L’intento della commissaria Dalli sarebbe stato quello di “illustrare la diversità della cultura europea e dimostrare la natura inclusiva della Commissione Europea nei confronti di tutti i percorsi di vita e i credi religiosi”. Talmente inclusiva che il Natale ed altri importanti simboli cristiani, ancora una volta, stavano per essere messi alla porta. La cristianofobia impazza da anni – lo sappiamo bene – e dilaga soprattutto tra le boriose élite plutocratiche. Al contrario, il popolo, che vive di sacrifici e di umiliazioni, sembra ancora resistere al rullo compressore del triste nonsenso materialista delle classi dirigenti. Se il presepe continua ad essere considerato offensivo nei confronti dei non cristiani (i quali, in realtà, in larga parte lo apprezzano, ma questo è un altro discorso…), persino gli altri simboli natalizi, quelli più “laicamente accettabili” non se la passano troppo bene.

Quale migliore occasione, ad esempio, per de-formare le menti e le coscienze dei più piccoli, di un Babbo Natale gay? L’idea è nata in Norvegia, con uno spot pubblicitario delle poste nazionali, per celebrare i 50 anni dalla depenalizzazione dell’omosessualità nel paese scandinavo. Gli ineffabili anfitrioni italici del politicamente corretto si sono affrettati a plaudire all’iniziativa, sciorinando il solito stanco panegirico delle culture nordeuropee più aperte e inclusive, dimenticando, però, che proprio l’Italia aveva depenalizzato i comportamenti omosessuali già nel 1890: quasi un secolo prima del Regno Unito (1967), della Germania (1969) e della stessa Norvegia (1971).

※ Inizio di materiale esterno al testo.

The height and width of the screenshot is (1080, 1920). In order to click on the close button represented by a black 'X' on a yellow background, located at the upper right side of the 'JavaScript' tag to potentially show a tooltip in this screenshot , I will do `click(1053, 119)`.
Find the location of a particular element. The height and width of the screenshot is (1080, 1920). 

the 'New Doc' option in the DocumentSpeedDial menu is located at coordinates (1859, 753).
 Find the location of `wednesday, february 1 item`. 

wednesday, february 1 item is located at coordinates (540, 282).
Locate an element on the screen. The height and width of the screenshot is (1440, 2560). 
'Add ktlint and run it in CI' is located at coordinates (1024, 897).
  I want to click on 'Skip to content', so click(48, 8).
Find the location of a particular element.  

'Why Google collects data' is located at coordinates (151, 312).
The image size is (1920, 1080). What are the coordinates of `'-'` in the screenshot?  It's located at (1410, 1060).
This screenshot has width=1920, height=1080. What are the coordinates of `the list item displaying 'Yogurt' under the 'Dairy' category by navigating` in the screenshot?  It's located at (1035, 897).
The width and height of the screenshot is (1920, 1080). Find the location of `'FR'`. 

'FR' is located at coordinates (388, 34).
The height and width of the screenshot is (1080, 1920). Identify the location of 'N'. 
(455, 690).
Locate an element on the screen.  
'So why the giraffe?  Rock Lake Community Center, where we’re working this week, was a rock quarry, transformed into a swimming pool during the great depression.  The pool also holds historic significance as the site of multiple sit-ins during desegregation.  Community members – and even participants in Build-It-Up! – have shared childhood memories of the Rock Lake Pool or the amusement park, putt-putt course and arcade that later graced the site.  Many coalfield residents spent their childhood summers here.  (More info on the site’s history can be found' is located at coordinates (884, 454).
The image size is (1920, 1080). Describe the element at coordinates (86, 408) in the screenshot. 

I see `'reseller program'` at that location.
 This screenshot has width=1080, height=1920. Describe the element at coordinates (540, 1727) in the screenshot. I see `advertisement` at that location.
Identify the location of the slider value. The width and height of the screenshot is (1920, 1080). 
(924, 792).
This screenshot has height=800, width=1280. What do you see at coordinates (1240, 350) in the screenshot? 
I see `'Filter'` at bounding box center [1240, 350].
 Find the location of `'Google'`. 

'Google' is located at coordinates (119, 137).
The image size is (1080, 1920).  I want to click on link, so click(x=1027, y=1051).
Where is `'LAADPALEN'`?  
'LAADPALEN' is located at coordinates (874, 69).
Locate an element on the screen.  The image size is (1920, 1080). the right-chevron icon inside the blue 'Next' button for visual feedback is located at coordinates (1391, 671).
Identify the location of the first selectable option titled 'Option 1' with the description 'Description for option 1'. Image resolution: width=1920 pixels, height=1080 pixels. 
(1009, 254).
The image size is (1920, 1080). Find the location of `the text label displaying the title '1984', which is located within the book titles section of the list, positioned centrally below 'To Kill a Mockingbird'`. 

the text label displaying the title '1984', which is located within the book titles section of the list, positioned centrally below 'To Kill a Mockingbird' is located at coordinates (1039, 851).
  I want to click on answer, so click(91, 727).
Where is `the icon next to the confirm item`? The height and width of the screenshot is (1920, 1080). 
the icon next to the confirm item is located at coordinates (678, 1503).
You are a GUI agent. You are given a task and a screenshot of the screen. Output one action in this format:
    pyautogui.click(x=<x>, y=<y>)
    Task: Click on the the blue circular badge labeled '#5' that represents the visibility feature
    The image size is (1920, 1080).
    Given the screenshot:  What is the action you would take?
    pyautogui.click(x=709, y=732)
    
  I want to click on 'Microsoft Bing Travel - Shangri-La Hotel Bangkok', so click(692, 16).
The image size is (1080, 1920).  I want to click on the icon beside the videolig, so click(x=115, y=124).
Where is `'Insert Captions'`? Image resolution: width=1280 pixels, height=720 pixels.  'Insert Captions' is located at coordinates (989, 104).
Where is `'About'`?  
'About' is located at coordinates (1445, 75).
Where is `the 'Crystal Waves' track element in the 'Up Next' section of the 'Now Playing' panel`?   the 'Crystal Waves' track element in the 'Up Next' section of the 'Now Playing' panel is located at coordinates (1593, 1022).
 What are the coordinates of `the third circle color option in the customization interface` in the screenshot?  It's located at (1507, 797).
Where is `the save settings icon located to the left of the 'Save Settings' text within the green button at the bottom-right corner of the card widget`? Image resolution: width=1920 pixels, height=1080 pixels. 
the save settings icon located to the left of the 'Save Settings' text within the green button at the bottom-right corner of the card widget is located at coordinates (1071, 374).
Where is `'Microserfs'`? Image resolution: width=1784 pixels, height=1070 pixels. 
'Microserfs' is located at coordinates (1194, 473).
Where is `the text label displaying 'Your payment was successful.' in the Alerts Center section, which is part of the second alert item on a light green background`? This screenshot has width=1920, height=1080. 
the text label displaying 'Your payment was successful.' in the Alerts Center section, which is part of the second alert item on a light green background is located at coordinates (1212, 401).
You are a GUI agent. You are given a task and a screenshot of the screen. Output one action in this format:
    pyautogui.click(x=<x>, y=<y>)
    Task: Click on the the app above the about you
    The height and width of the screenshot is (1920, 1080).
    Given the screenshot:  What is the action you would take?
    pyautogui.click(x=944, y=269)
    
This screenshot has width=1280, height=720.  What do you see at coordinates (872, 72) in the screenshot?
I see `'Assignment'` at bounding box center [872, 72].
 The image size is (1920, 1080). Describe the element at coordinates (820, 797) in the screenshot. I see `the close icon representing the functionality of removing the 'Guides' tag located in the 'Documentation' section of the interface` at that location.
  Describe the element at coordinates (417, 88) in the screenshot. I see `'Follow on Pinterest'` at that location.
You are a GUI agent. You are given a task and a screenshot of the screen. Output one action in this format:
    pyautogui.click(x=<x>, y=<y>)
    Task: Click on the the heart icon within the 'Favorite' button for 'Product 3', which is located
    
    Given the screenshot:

Il Natale vero – quello cristiano – continua a far venire le orticarie a tanti nuovi benpensanti. Gli stessi che, comunque – c’è da scommetterci – verrebbero presi da attacchi di panico se, per ipotesi, a qualche funzionario più zelante di loro venisse in mente l’idea di cancellare il Natale, Santo Stefano o l’Epifania come giorni festivi. Niente più cenone coi familiari! Niente più settimana bianca! Anche il più incallito mangiapreti accoglierebbe l’impopolare novità come una catastrofe irrimediabile.

Agli zelanti adepti del Natale consumista, si sta però affiancando una nuova curiosissima categoria: coloro che affermano di voler “salvare il Natale” dalla pandemia. Superfluo ribadire che la preoccupazione dei suddetti politici e burocratici è riferita solamente allo shopping e agli eventi natalizi in generale, con l’aggiunta di qualche consiglio non richiesto per l’organizzazione del cenone, dal quale, a loro dire, andrebbero esclusi i non vaccinati. Nessuna parola spesa, ci mancherebbe, per il divieto – replicato anche quest’anno – alla celebrazione delle messe di mezzanotte della Vigilia e ad altri riti come le processioni. Emblematico anche il fatto che, tra pochi giorni, per il secondo anno di seguito, papa Francesco si recherà a piazza di Spagna per il tradizionale omaggio all’Immacolata, in forma privata, senza alcuna folla di fedeli presente. Se le restrizioni riguardano la Chiesa, anziché i centri commerciali, gli impianti sportivi o i teatri, l’indifferenza dei “padroni del discorso” regna sovrana.

Qualcuno salvi il Natale è anche il titolo di una surreale commediola americana girata non molti anni fa: anche lì il riferimento era a Santa Claus e al Natale secolarizzato, da sempre in auge oltreoceano, con una spruzzatina di elfi e di esoterismo per conservare un’illusoria magia. C’è ancora, però, chi pensa che il Natale non sia una favola o un mito, né tantomeno che necessiti di essere salvato, in quanto è questa festa – o meglio, il suo “Festeggiato” – che salverà tutti noi.